**Exercise:**
Only the lines containing "computer" should appear in the answer, copied from the listing below.

▼

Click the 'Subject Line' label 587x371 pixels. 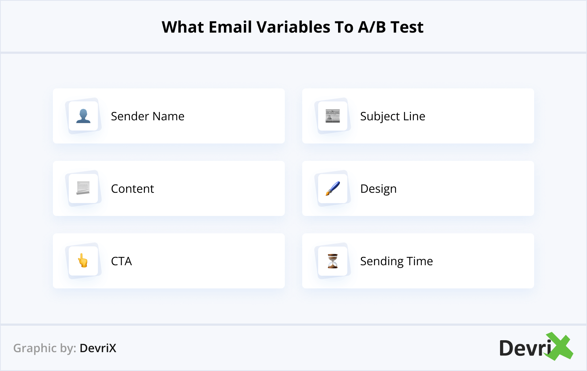392,116
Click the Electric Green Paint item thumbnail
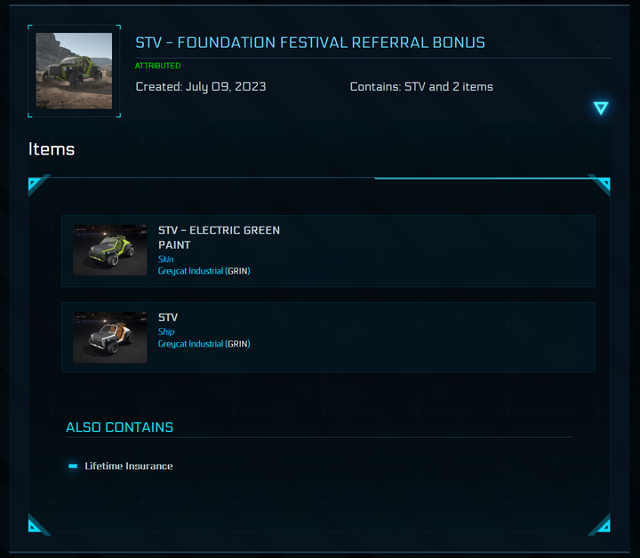The height and width of the screenshot is (558, 640). click(109, 250)
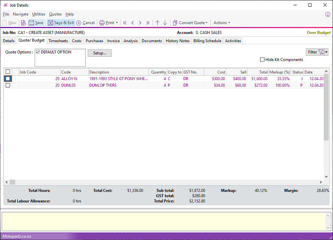333x240 pixels.
Task: Tick the checkbox for DUNL05 row
Action: pos(8,85)
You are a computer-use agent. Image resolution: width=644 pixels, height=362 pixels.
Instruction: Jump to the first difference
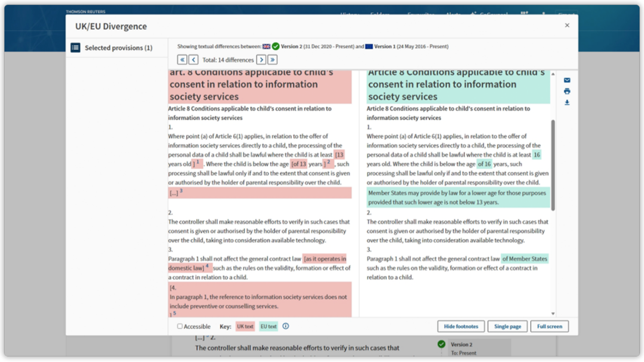tap(182, 59)
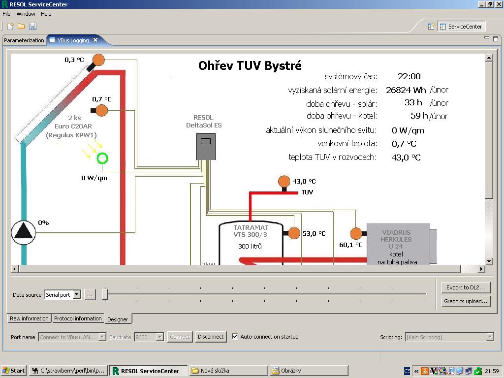Viewport: 504px width, 378px height.
Task: Open the Data source dropdown
Action: click(x=76, y=295)
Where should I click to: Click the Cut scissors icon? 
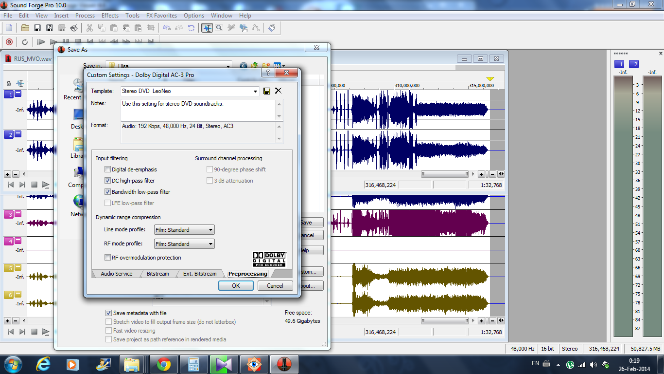click(89, 28)
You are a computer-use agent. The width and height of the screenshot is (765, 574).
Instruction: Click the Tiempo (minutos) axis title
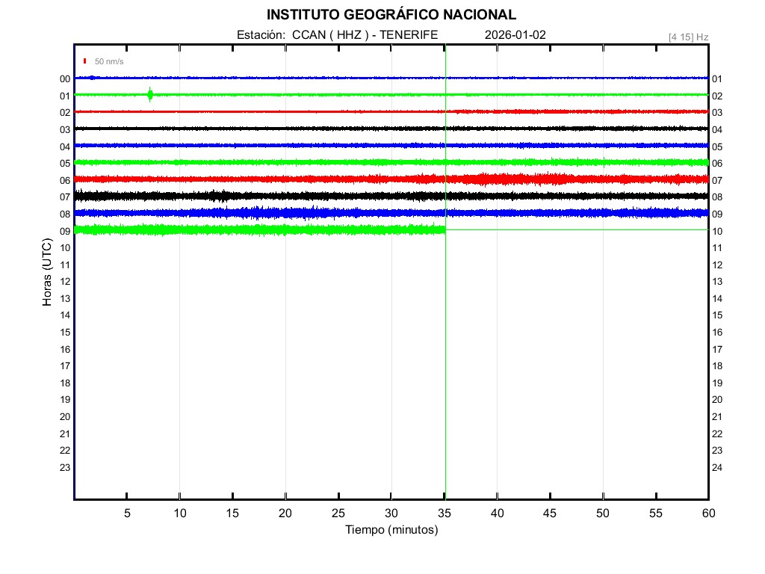click(391, 530)
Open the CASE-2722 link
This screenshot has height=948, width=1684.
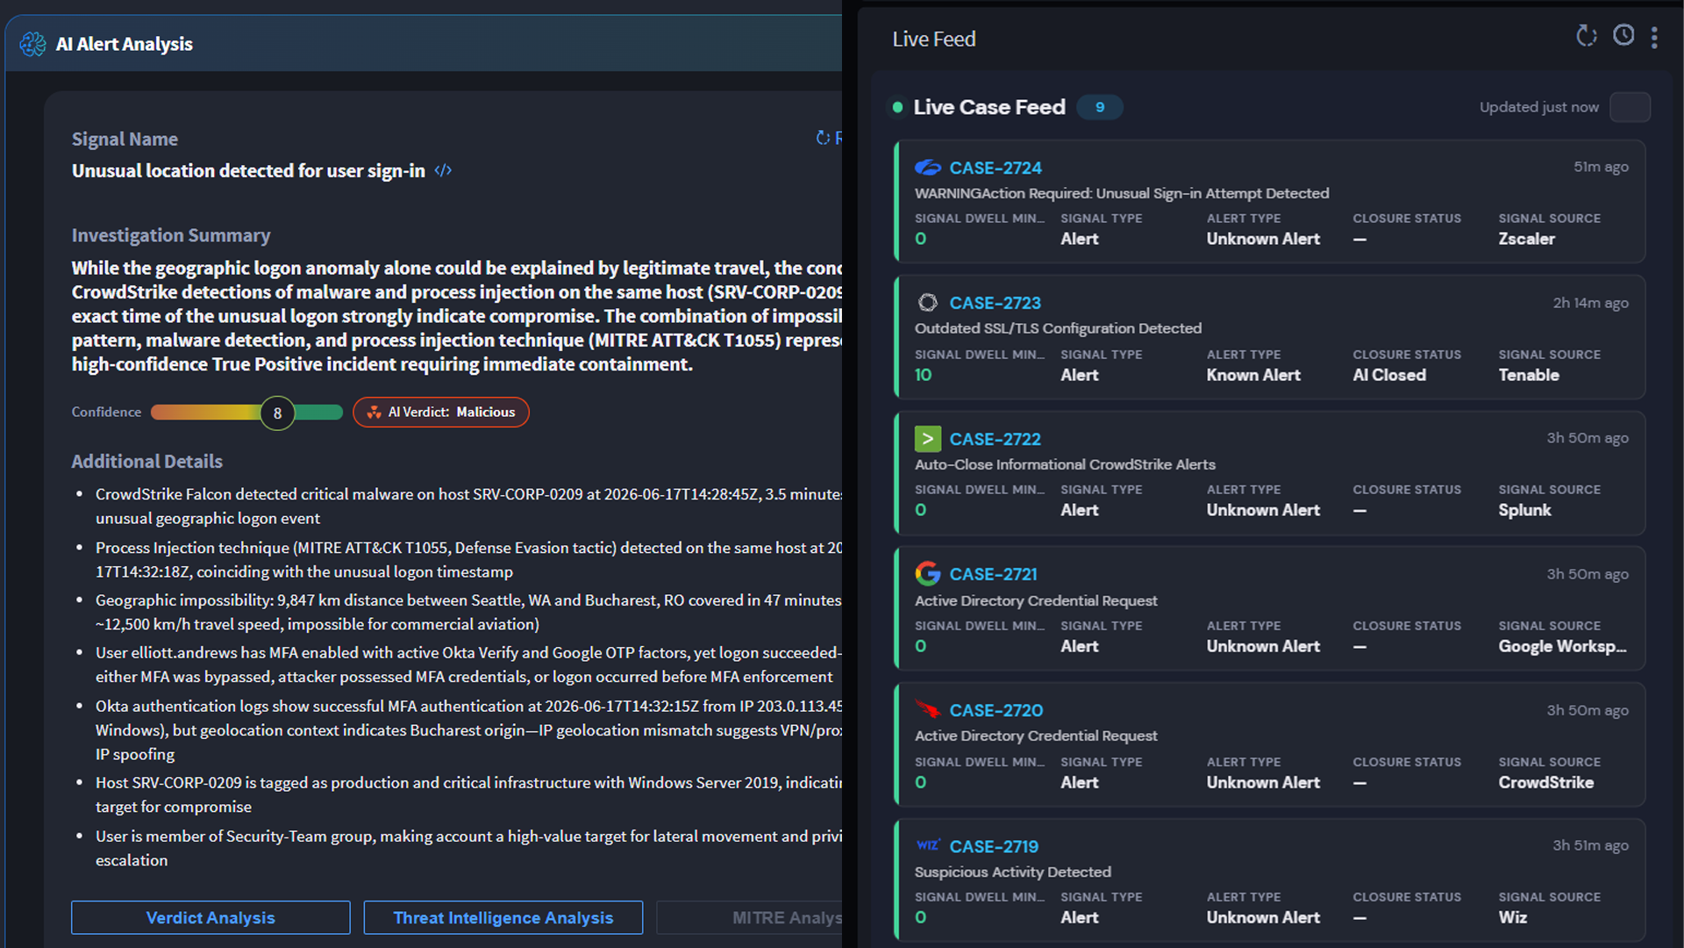click(995, 439)
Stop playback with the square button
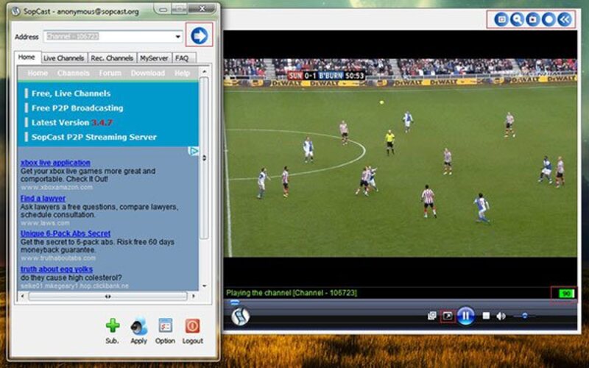Screen dimensions: 589x368 [486, 316]
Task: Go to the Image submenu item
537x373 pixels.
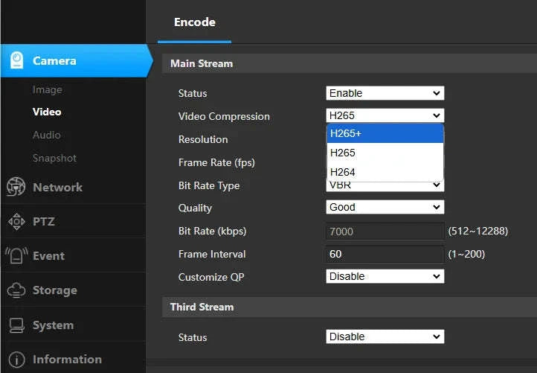Action: tap(48, 90)
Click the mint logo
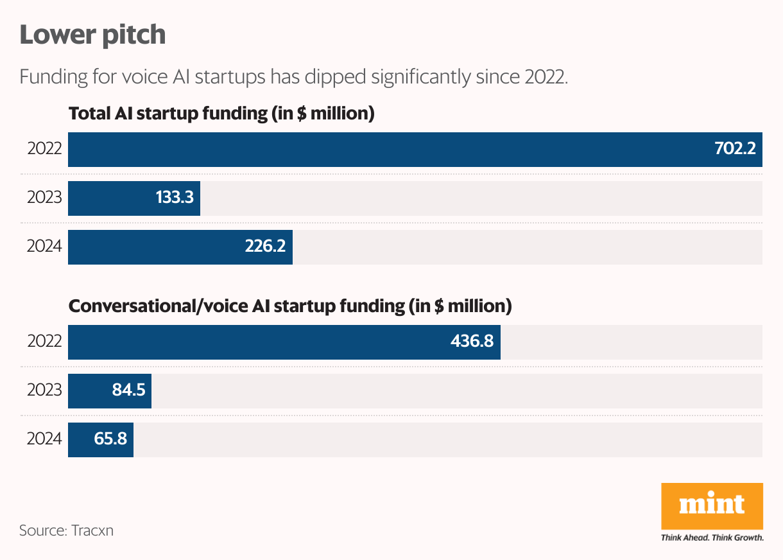Screen dimensions: 783x560 coord(712,506)
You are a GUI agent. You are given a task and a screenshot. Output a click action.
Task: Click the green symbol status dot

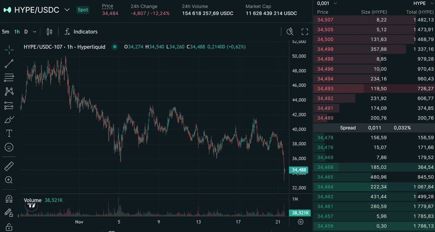coord(114,47)
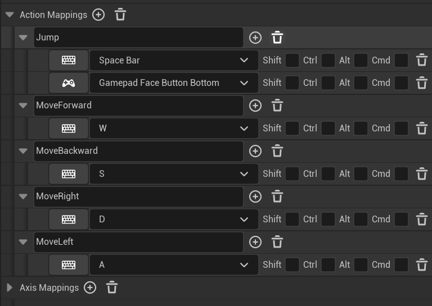Enable Ctrl modifier for the W key
This screenshot has width=432, height=306.
328,128
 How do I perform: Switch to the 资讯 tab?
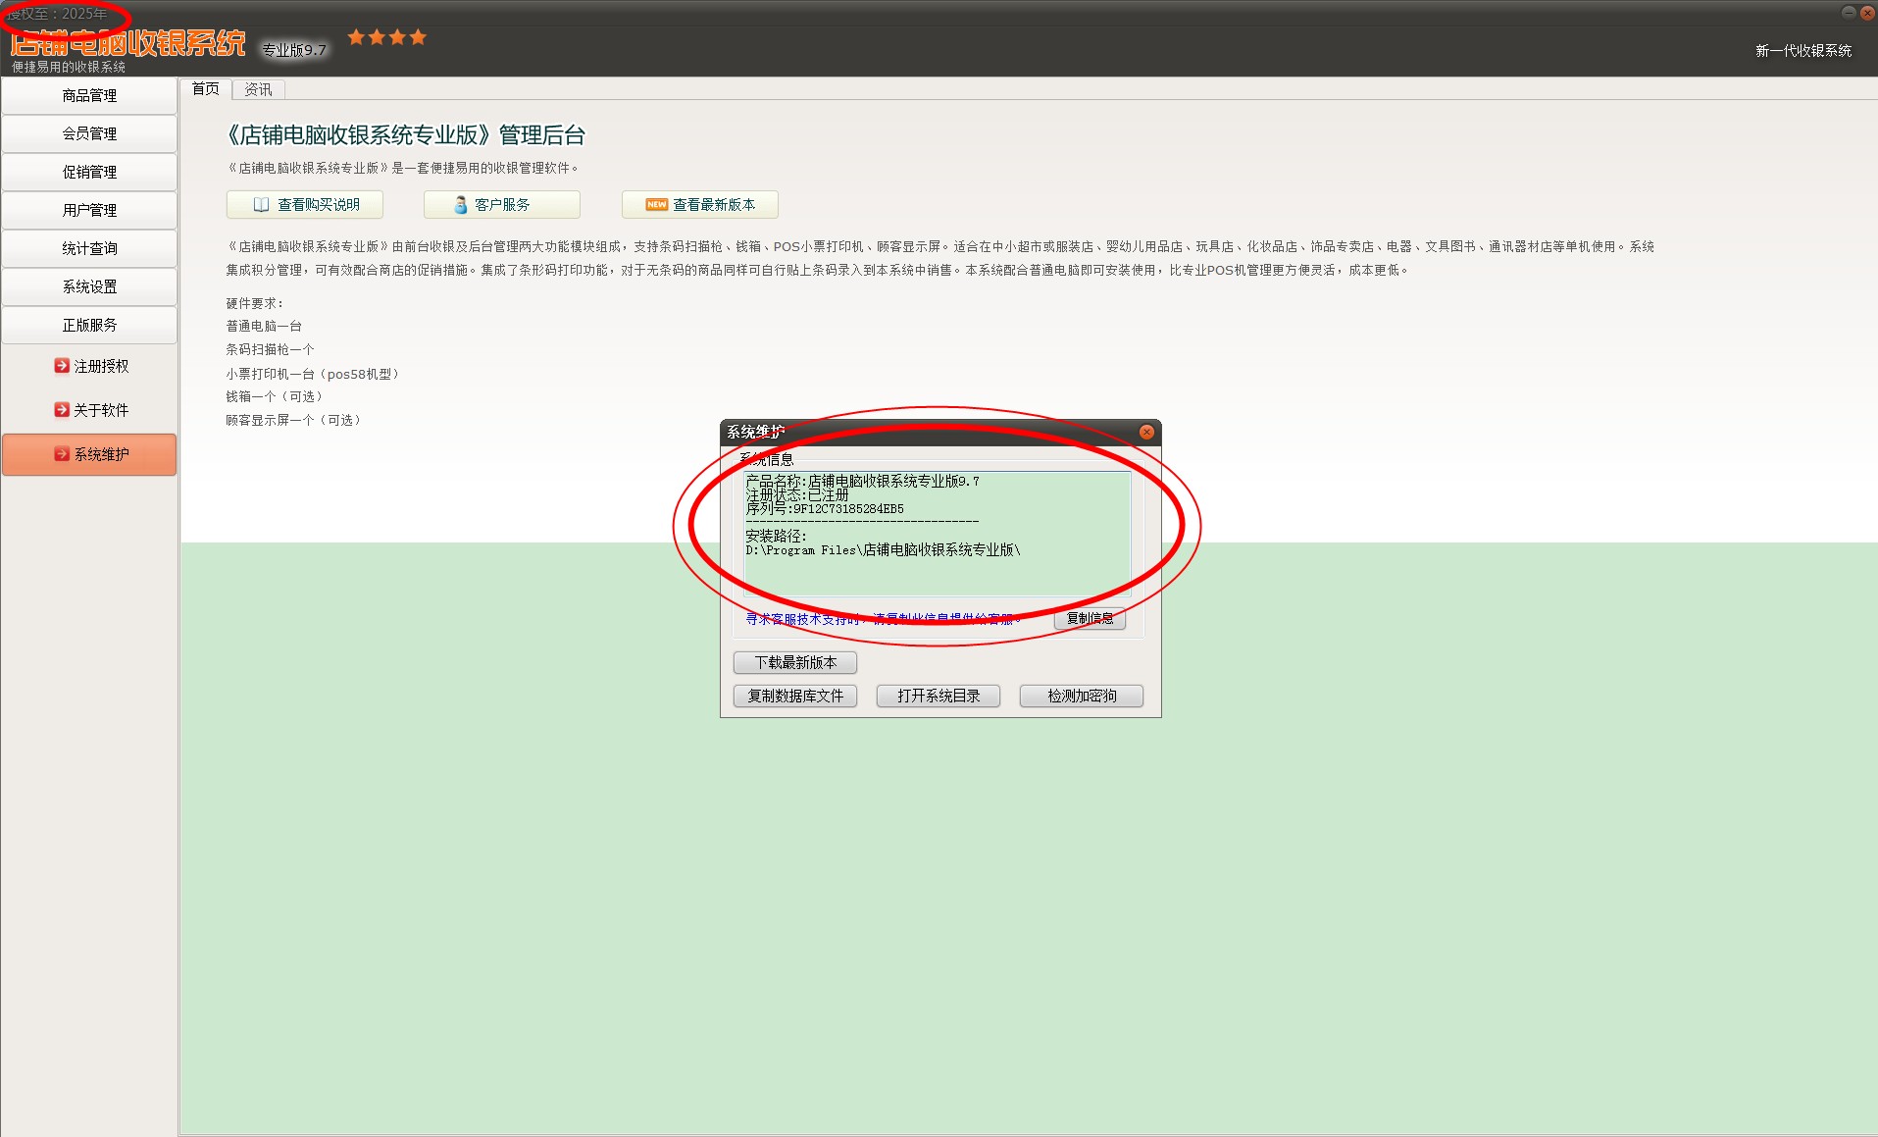point(258,89)
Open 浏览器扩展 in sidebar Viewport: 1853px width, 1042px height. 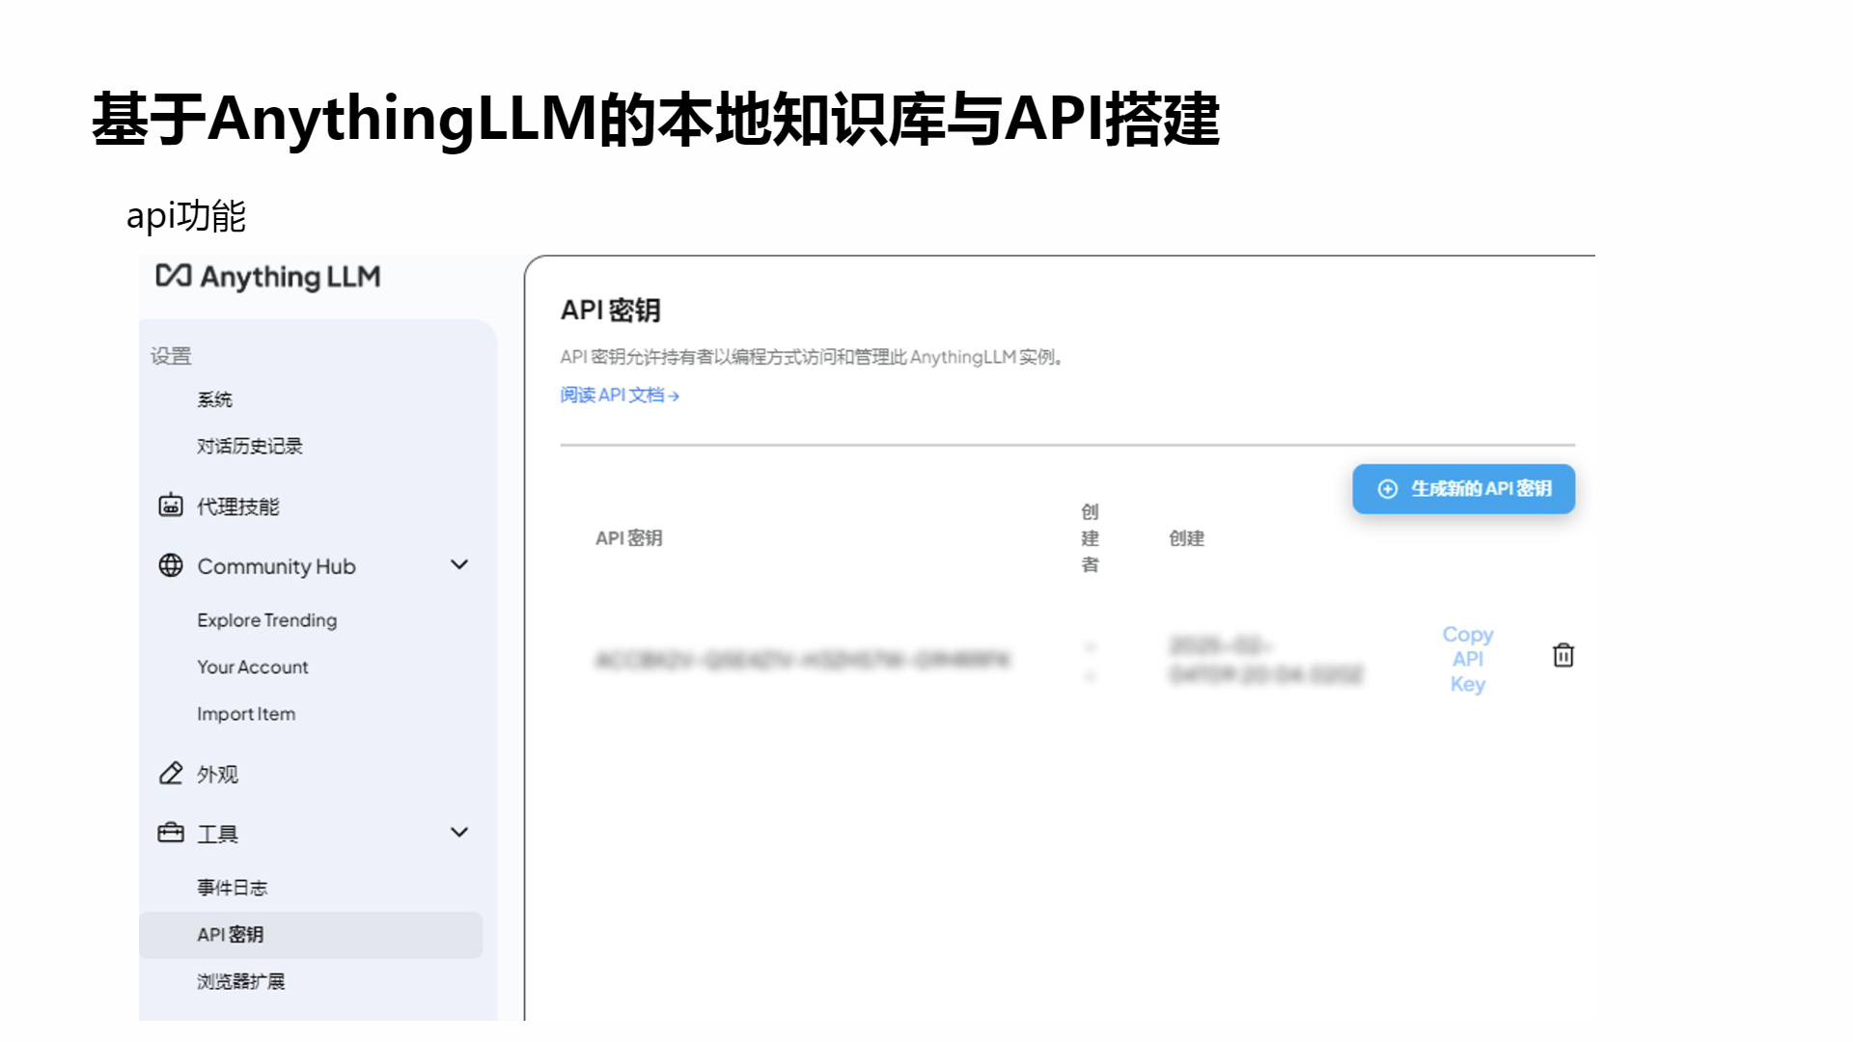[x=241, y=981]
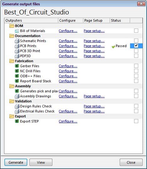The image size is (147, 169).
Task: Open Configure link for ODB++ Files
Action: coord(68,76)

▲

**Task answer:**
You are a computer-use agent. Image resolution: width=644 pixels, height=362 pixels.
You are a computer-use agent. The width and height of the screenshot is (765, 574).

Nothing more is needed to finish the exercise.